Bordaza Shopping abre portas no último trimestre com foco em sustentabilidade

Abdicamos de áreas nobres para incluir lixeiras, o que poucos fazem
Sócio do empreendimento explica o compromisso com sustentabilidade e economia circular no novo shopping.

Em Porto Alegre, um empreendimento que nasceu antes da pandemia e atravessou anos de construção está prestes a revelar uma nova forma de pensar o comércio urbano. O Bordaza Shopping, a céu aberto e enraizado em 50 mil metros quadrados de complexo misto, propõe que crescimento econômico e responsabilidade ambiental não precisam ser forças opostas. Sua abertura gradual, prevista para o último trimestre de 2025, coloca a cidade diante de uma pergunta que o setor imobiliário brasileiro raramente enfrenta com seriedade: é possível consumir sem deixar resíduos para trás?

  • Um shopping sem teto e sem paredes fechadas desafia o modelo convencional de varejo em uma cidade que ainda se reconstrói após anos de adversidades.
  • A meta de reaproveitar 100% dos resíduos gerados é reconhecida pelos próprios sócios como extraordinariamente difícil — e eles abriram mão de áreas comerciais valiosas para tentar cumpri-la.
  • Oito marcas já confirmadas, incluindo estreias inéditas na capital gaúcha como Makoto Okuwa e Giardino di Mamma Gema, sinalizam que o apelo gastronômico pode ser o motor da ocupação gradual.
  • A abertura em etapas, sem data única de inauguração, transfere o ritmo do empreendimento para as decisões dos lojistas — uma aposta na organicidade que pode ser força ou fragilidade.
  • O projeto ancora sua identidade em uma nascente de água preservada, uma figueira que recebeu injeções de oxigênio durante a obra e 30 mil metros quadrados de área verde intocada.

Porto Alegre está prestes a conhecer um shopping diferente de tudo que já teve. Sem teto e sem paredes que o fechem completamente, o Bordaza Shopping começará a abrir suas portas no último trimestre de 2025, dentro do complexo Carlos Gomes Square, na região central. A construção teve início em 2019, e a abertura será gradual conforme os lojistas ocupem os espaços.

O empreendimento tem potencial para 42 lojas, com oito marcas já confirmadas. O Dado Bier Food Hall retorna após fechar no fim do ano passado.

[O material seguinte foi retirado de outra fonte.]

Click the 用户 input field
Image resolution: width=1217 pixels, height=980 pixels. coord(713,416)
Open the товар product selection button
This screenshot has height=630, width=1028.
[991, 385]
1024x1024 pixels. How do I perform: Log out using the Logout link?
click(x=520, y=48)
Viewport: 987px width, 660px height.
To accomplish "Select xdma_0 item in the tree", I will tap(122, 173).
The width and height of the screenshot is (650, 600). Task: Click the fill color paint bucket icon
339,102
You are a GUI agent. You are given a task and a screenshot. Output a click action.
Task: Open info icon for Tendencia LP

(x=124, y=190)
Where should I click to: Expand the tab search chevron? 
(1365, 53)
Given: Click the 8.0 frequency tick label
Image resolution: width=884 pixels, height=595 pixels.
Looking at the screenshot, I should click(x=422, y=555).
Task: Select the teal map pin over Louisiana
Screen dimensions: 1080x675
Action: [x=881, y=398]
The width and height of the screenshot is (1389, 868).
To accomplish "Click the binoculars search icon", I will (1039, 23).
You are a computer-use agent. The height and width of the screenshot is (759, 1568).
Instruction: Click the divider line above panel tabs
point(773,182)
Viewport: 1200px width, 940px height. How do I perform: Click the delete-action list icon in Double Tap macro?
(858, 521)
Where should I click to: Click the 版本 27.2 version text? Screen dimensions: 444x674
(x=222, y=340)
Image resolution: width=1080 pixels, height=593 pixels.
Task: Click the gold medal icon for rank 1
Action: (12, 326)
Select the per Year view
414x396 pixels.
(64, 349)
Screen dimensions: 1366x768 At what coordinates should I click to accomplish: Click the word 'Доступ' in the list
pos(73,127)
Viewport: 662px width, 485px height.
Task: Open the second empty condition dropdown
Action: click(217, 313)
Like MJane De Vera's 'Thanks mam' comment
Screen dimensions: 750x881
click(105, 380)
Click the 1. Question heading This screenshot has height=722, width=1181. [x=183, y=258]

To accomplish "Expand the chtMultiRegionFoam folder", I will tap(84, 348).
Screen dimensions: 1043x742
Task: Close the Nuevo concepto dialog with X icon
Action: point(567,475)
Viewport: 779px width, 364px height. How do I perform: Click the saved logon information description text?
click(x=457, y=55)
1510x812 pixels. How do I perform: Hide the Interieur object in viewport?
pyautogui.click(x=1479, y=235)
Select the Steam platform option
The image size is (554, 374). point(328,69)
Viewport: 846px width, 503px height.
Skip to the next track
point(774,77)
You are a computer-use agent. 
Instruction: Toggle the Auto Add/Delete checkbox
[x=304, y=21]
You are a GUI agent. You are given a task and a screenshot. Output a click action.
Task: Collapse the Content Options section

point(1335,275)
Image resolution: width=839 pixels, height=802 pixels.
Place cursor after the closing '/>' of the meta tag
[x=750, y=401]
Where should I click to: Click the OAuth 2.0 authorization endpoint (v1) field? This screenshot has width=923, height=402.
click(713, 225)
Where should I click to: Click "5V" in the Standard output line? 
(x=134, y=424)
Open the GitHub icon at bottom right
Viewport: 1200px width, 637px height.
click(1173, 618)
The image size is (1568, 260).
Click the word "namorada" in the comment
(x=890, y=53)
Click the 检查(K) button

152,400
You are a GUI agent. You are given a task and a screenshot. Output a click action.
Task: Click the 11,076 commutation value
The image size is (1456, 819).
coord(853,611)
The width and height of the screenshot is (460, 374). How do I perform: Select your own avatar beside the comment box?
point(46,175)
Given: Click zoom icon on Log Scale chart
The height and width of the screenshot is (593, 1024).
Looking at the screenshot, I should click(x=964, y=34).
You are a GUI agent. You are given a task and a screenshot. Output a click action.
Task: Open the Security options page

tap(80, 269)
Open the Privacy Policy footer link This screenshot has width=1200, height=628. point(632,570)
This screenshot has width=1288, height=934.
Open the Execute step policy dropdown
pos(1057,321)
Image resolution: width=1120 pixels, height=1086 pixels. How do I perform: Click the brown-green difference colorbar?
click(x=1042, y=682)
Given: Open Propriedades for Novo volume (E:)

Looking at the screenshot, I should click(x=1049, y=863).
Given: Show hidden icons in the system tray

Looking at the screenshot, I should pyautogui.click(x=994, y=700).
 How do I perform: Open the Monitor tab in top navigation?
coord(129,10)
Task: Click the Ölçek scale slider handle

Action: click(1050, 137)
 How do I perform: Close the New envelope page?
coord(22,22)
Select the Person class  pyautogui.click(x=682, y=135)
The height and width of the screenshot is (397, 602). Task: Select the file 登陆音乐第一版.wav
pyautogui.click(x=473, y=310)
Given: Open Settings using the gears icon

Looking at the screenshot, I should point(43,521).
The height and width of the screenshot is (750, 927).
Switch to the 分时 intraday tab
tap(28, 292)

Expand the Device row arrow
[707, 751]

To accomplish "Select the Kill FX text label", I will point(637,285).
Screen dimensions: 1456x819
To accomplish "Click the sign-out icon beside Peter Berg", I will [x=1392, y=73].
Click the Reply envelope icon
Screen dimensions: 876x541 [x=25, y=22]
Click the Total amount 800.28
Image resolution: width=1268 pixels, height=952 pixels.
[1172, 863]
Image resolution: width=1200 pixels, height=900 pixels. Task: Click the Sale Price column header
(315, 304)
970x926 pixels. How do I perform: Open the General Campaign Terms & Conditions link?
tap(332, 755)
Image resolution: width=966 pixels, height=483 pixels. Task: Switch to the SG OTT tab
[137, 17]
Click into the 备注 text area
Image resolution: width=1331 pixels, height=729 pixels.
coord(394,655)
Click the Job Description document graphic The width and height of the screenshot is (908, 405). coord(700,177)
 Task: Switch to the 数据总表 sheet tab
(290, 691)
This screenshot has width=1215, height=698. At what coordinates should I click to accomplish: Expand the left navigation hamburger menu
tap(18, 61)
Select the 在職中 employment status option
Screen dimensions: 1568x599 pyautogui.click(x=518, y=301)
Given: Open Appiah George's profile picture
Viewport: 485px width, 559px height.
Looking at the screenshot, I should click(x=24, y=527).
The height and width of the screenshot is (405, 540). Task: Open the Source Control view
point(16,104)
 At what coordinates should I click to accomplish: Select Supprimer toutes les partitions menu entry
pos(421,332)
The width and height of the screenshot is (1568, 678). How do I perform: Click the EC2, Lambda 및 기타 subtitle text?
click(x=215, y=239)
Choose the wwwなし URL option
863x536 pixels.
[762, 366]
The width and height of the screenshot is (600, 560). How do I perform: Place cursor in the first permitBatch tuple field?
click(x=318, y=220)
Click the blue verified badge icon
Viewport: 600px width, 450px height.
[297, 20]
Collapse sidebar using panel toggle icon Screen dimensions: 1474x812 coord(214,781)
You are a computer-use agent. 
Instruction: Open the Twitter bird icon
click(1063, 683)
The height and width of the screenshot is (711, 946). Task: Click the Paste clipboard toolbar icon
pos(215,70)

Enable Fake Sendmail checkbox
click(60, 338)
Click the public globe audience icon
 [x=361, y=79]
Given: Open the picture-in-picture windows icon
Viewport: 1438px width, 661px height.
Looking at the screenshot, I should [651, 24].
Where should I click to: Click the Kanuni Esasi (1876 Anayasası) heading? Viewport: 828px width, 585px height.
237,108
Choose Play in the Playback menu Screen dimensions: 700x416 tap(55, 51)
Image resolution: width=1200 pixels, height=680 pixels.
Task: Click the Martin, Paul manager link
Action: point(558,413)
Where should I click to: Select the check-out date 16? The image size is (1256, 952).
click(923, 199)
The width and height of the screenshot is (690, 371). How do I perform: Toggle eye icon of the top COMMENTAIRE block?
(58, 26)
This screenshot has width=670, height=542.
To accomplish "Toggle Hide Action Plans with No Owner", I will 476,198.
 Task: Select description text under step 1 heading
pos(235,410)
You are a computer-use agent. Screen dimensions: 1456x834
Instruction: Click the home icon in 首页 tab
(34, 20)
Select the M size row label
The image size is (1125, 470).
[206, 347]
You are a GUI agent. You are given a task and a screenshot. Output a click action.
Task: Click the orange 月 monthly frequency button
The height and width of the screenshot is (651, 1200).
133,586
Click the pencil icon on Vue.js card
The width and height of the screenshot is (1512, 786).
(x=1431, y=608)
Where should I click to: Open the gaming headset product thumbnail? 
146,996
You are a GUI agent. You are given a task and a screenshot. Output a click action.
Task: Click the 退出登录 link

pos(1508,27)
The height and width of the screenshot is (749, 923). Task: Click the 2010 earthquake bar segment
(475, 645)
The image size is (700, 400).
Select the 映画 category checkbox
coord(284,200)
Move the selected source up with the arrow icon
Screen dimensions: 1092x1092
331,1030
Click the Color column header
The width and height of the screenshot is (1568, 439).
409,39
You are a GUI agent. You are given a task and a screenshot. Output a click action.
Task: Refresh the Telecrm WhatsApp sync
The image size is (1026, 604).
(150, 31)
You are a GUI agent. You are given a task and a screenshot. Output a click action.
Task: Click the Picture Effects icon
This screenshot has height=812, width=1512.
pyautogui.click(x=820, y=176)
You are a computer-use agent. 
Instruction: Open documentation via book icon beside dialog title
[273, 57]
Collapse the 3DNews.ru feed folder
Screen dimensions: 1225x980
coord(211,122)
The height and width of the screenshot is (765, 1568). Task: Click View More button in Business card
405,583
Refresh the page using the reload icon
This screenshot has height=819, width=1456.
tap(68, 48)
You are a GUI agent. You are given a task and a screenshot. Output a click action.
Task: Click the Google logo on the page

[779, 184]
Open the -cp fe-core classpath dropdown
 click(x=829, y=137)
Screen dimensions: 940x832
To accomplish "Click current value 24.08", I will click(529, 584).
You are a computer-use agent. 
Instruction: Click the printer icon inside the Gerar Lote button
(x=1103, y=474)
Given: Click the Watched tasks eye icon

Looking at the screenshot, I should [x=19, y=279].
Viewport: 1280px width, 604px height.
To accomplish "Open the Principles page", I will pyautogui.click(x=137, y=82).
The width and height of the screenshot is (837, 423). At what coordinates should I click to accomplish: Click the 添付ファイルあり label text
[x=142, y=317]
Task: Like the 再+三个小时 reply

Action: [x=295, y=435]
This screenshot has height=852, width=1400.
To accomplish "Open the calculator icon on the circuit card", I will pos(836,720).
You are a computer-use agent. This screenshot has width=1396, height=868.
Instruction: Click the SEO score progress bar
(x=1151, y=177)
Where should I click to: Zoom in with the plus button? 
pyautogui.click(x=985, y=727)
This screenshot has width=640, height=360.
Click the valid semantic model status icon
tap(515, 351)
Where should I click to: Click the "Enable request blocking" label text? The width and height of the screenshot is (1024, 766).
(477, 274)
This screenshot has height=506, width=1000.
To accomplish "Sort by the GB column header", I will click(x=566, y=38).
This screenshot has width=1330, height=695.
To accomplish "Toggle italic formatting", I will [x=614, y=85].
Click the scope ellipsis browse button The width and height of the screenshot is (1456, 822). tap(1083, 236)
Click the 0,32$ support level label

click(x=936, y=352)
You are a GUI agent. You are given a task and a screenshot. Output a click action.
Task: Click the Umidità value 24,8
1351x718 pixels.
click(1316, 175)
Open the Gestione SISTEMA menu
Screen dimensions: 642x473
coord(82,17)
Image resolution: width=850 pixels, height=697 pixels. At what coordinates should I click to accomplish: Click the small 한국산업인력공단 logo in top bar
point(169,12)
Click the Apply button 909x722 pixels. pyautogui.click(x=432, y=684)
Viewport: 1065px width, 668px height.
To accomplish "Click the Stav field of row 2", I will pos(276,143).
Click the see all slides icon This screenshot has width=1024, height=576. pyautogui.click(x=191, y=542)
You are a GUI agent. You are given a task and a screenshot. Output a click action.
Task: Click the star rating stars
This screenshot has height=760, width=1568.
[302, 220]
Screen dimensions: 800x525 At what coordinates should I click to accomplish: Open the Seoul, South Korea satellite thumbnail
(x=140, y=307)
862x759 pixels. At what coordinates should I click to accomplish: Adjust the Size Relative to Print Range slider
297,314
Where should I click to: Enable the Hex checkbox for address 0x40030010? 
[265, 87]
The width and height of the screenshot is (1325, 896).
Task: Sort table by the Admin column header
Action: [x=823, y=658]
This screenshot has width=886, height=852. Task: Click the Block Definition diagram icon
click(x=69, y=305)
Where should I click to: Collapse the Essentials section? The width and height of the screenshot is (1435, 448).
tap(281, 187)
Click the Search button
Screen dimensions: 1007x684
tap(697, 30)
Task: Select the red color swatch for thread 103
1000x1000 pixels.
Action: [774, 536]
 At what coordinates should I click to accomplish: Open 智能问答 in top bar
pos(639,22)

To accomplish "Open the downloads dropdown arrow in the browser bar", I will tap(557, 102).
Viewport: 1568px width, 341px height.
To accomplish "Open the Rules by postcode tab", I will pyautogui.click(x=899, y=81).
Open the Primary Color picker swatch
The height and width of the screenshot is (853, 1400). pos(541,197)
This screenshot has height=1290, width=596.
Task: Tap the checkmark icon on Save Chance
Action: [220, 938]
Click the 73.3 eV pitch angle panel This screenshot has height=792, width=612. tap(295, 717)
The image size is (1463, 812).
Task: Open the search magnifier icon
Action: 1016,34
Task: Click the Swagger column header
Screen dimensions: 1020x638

O Giardino di Mamma Gema, restaurante italiano de Bento Gonçalves, fará sua estreia em Porto Alegre. O Makoto Okuwa, presente no Brasil apenas em São Paulo e com operações em Miami e Madrid, também chega à capital gaúcha. Completam a lista Pobre Juan, Dom Hygino, Santino, The Coffee e uma clínica dermatológica.

O que distingue o Bordaza, porém, é sua ambição ambiental. O complexo possui certificação Leed, e o sócio Matheus D'Agostin afirma que o objetivo é reaproveitar 100% dos resíduos gerados — um conceito de economia circular raro em empreendimentos multiuso. Para isso, os responsáveis abriram mão de áreas comerciais mais rentáveis para instalar infraestrutura de descarte adequada, e planejam um processo educacional com empresas e moradores do complexo.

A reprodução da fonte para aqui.